Data Center revenues (10% of total) increased 24% from the year-ago period and 92% on a sequential basis, primarily owing to growth in sales to storage customers. Moreover, additional hyper scale customer demand and limited growth from cryptocurrency customers were an upside. Solarflare contributed $5 million to revenues in the fiscal second quarter.
Geographically, the company registered year-over-year growth of 29% in Asia Pacific and 12% in North America. While Europe and Japan declined 19% and 8%, respectively.
Gross margin came in at 66.6%, down 300 bps year over year. Product and customer mix in AIT and customer mix in DCG were dampeners.
The company posted non-GAAP operating income of $217 million, down 7.9% year over year. However, operating margin contracted 560 bps to 26%.

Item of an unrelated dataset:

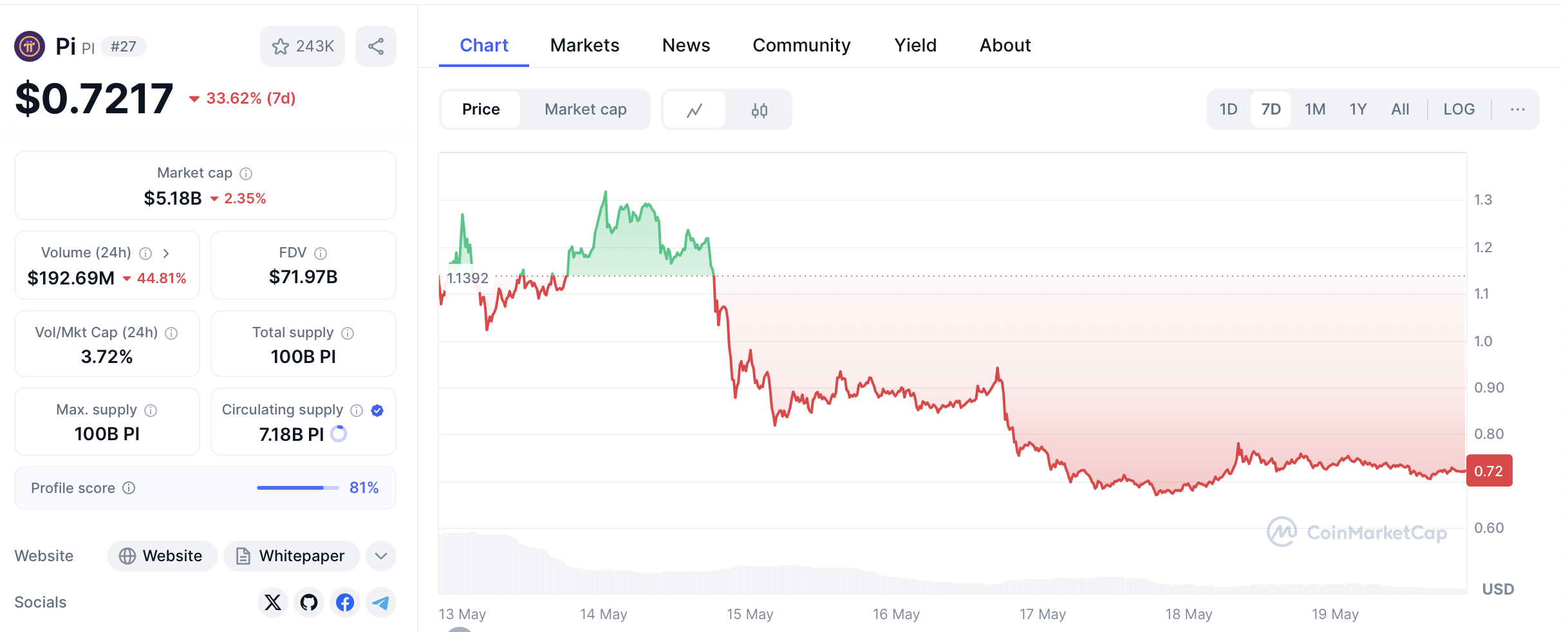Open the Whitepaper link
Screen dimensions: 1568x632
(x=292, y=556)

Balance Sheet and Cash Flow
Xilinx exited the fiscal second quarter with cash, cash equivalents and short-term investments of approximately $2.52 billion compared with $2.88 billion sequentially.
The company has total long-term debt of about $1.25 billion.
Xilinx generated $224 million of cash from operations compared with $298 million in the earlier reported quarter.
On the earnings call, management mentioned that the company forecasts WWG business to be down significantly in the fiscal third quarter due to removal of revenue expectation from Huawei. While wired is expected to recover in the fiscal fourth quarter, wireless is anticipated to remain bleak. Management expects base band ASIC transition and unexpected program delays with some communication customers to be persistent concerns.
Management expects Solarflare buyout to contribute $10 million in the December quarter. However, pause in hyper scale customer orders in the fiscal third quarter is likely to dent DCG revenues. Further, macroeconomic headwinds are likely to affect customer demand in both AIT and ABC markets in the fiscal third quarter.
Xilinx projects revenues in the range of $710-$740 million. Gross margin is forecast to be 67-69%. Operating expenses are projected to be $339 million in the third quarter of fiscal 2020.
For fiscal 2020, the company expects total revenues between $3.21 billion and $3.28 billion. Non-GAAP gross margin is projected in the range of 66.5-68.5%. Non-GAAP operating expenses are estimated to be around $1.3 billion for the full fiscal.
How Have Estimates Been Moving Since Then?
It turns out, estimates review have trended downward during the past month. The consensus estimate has shifted -27.27% due to these changes.
At this time, Xilinx has a nice Growth Score of B, a grade with the same score on the momentum front. However, the stock was allocated a grade of D on the value side, putting it in the bottom 40% for this investment strategy.
Overall, the stock has an aggregate VGM Score of C. If you aren't focused on one strategy, this score is the one you should be interested in.
Estimates have been broadly trending downward for the stock, and the magnitude of these revisions indicates a downward shift. It's no surprise Xilinx has a Zacks Rank #4 (Sell). We expect a below average return from the stock in the next few months.